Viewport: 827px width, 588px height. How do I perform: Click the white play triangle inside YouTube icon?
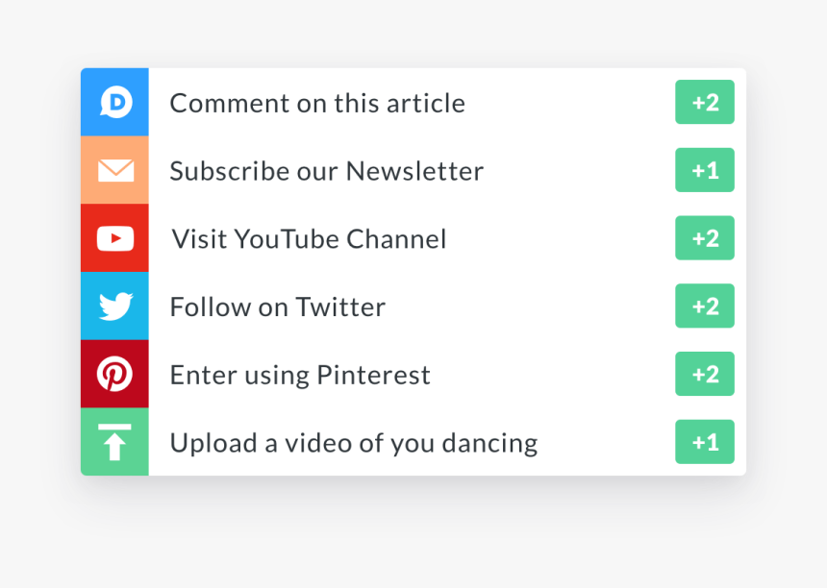pyautogui.click(x=115, y=237)
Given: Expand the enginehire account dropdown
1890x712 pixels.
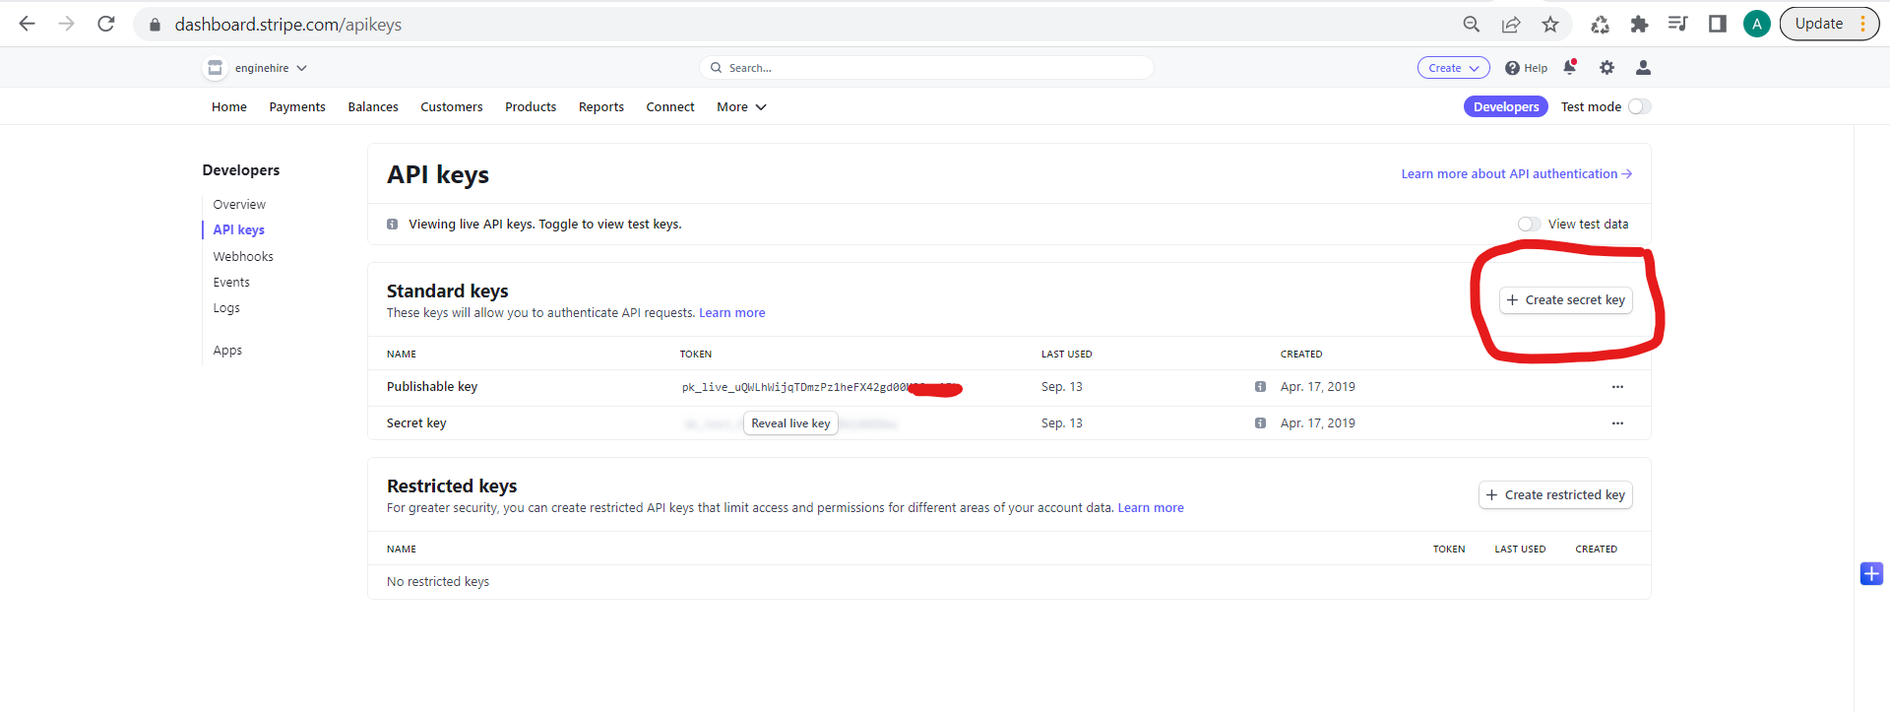Looking at the screenshot, I should (x=256, y=68).
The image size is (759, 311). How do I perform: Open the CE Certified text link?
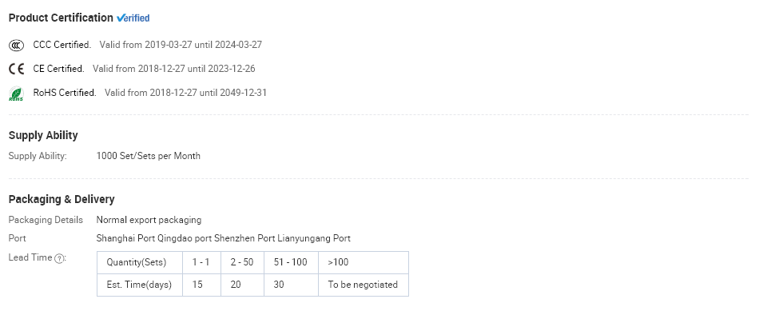(x=58, y=69)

- [EXERCISE DIRECTIONS] All lines from the one holding "Given: Expand the enginehire account dropdown" through the last line of the records need to be copied exactly, both ends included, and the pictures left behind.

- [ANSWER BOX]
Given: Expand the enginehire account dropdown
1890x712 pixels.
Looking at the screenshot, I should (x=256, y=68).
The image size is (759, 311). How do I perform: Open the CE Certified text link?
(x=58, y=69)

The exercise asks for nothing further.